#### [TASK DIRECTIONS]
Reproduce every one of the following records word for word, keeping each line in its original order.

^^^^

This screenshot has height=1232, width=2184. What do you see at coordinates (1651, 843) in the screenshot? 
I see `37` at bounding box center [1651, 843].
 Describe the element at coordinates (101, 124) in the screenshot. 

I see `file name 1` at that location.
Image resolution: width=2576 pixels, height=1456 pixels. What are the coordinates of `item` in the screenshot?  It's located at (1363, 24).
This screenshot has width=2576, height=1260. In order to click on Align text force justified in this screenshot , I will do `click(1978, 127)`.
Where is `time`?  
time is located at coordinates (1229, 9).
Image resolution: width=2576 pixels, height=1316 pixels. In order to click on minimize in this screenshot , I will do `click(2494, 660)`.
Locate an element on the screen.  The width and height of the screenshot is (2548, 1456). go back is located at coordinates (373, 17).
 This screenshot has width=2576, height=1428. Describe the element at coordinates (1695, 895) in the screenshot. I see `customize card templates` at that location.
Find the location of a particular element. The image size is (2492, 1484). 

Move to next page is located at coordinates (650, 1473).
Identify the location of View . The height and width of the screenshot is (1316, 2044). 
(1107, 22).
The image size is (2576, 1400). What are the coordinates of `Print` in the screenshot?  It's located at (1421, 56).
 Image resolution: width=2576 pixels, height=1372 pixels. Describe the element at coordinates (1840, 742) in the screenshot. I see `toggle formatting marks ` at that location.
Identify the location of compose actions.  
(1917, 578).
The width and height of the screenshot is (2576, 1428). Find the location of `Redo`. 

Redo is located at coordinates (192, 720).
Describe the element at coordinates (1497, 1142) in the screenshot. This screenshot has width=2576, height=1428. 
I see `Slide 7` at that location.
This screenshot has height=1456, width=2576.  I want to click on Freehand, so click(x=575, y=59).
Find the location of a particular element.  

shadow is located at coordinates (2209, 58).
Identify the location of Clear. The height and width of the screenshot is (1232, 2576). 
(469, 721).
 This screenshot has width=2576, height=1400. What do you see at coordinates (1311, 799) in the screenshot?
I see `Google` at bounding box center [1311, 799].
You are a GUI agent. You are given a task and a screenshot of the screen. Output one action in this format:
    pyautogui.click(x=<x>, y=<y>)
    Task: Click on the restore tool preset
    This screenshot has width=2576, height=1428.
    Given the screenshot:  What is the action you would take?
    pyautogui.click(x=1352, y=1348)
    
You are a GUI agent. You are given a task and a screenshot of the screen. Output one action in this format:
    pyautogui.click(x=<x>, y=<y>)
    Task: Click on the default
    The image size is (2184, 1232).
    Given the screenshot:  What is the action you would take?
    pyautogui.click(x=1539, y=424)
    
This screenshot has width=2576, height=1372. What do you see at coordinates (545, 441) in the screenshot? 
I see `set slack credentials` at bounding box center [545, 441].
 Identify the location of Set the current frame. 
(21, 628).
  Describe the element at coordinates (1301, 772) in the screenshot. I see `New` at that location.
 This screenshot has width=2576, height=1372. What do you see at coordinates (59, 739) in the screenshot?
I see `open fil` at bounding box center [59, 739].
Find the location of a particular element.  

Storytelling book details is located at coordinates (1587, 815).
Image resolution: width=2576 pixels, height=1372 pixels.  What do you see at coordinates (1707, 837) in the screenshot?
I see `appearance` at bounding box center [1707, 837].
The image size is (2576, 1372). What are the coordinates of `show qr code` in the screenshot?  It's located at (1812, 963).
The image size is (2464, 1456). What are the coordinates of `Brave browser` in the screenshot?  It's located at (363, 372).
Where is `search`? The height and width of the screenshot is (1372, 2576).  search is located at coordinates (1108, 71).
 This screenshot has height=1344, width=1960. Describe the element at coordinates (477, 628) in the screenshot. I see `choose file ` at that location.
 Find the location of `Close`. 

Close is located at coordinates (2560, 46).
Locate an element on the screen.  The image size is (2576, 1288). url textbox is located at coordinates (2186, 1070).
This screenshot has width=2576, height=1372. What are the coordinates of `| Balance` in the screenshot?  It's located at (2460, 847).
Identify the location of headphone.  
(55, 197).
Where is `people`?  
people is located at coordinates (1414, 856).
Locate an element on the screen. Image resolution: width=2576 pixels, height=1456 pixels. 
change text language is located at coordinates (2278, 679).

^^^^

#### [OUTPUT FOR THIS EXERCISE]
This screenshot has height=1232, width=2184. What do you see at coordinates (1651, 843) in the screenshot? 
I see `37` at bounding box center [1651, 843].
 Describe the element at coordinates (101, 124) in the screenshot. 

I see `file name 1` at that location.
Image resolution: width=2576 pixels, height=1456 pixels. What are the coordinates of `item` in the screenshot?  It's located at (1363, 24).
This screenshot has width=2576, height=1260. In order to click on Align text force justified in this screenshot , I will do `click(1978, 127)`.
Where is `time`?  
time is located at coordinates (1229, 9).
Image resolution: width=2576 pixels, height=1316 pixels. In order to click on minimize in this screenshot , I will do `click(2494, 660)`.
Locate an element on the screen.  The width and height of the screenshot is (2548, 1456). go back is located at coordinates (373, 17).
 This screenshot has width=2576, height=1428. Describe the element at coordinates (1695, 895) in the screenshot. I see `customize card templates` at that location.
Find the location of a particular element. The image size is (2492, 1484). 

Move to next page is located at coordinates (650, 1473).
Identify the location of View . The height and width of the screenshot is (1316, 2044). 
(1107, 22).
The image size is (2576, 1400). What are the coordinates of `Print` in the screenshot?  It's located at (1421, 56).
 Image resolution: width=2576 pixels, height=1372 pixels. Describe the element at coordinates (1840, 742) in the screenshot. I see `toggle formatting marks ` at that location.
Identify the location of compose actions.  
(1917, 578).
The width and height of the screenshot is (2576, 1428). Find the location of `Redo`. 

Redo is located at coordinates (192, 720).
Describe the element at coordinates (1497, 1142) in the screenshot. This screenshot has width=2576, height=1428. 
I see `Slide 7` at that location.
This screenshot has height=1456, width=2576.  I want to click on Freehand, so click(x=575, y=59).
Find the location of a particular element.  

shadow is located at coordinates (2209, 58).
Identify the location of Clear. The height and width of the screenshot is (1232, 2576). 
(469, 721).
 This screenshot has width=2576, height=1400. What do you see at coordinates (1311, 799) in the screenshot?
I see `Google` at bounding box center [1311, 799].
You are a GUI agent. You are given a task and a screenshot of the screen. Output one action in this format:
    pyautogui.click(x=<x>, y=<y>)
    Task: Click on the restore tool preset
    This screenshot has width=2576, height=1428.
    Given the screenshot:  What is the action you would take?
    pyautogui.click(x=1352, y=1348)
    
You are a GUI agent. You are given a task and a screenshot of the screen. Output one action in this format:
    pyautogui.click(x=<x>, y=<y>)
    Task: Click on the default
    The image size is (2184, 1232).
    Given the screenshot:  What is the action you would take?
    pyautogui.click(x=1539, y=424)
    
This screenshot has width=2576, height=1372. What do you see at coordinates (545, 441) in the screenshot? 
I see `set slack credentials` at bounding box center [545, 441].
 Identify the location of Set the current frame. 
(21, 628).
  Describe the element at coordinates (1301, 772) in the screenshot. I see `New` at that location.
 This screenshot has width=2576, height=1372. What do you see at coordinates (59, 739) in the screenshot?
I see `open fil` at bounding box center [59, 739].
Find the location of a particular element.  

Storytelling book details is located at coordinates (1587, 815).
Image resolution: width=2576 pixels, height=1372 pixels.  What do you see at coordinates (1707, 837) in the screenshot?
I see `appearance` at bounding box center [1707, 837].
The image size is (2576, 1372). What are the coordinates of `show qr code` in the screenshot?  It's located at (1812, 963).
The image size is (2464, 1456). What are the coordinates of `Brave browser` in the screenshot?  It's located at (363, 372).
Where is `search`? The height and width of the screenshot is (1372, 2576).  search is located at coordinates (1108, 71).
 This screenshot has height=1344, width=1960. Describe the element at coordinates (477, 628) in the screenshot. I see `choose file ` at that location.
 Find the location of `Close`. 

Close is located at coordinates (2560, 46).
Locate an element on the screen.  The image size is (2576, 1288). url textbox is located at coordinates (2186, 1070).
This screenshot has width=2576, height=1372. What are the coordinates of `| Balance` in the screenshot?  It's located at (2460, 847).
Identify the location of headphone.  
(55, 197).
Where is `people`?  
people is located at coordinates (1414, 856).
Locate an element on the screen. Image resolution: width=2576 pixels, height=1456 pixels. 
change text language is located at coordinates (2278, 679).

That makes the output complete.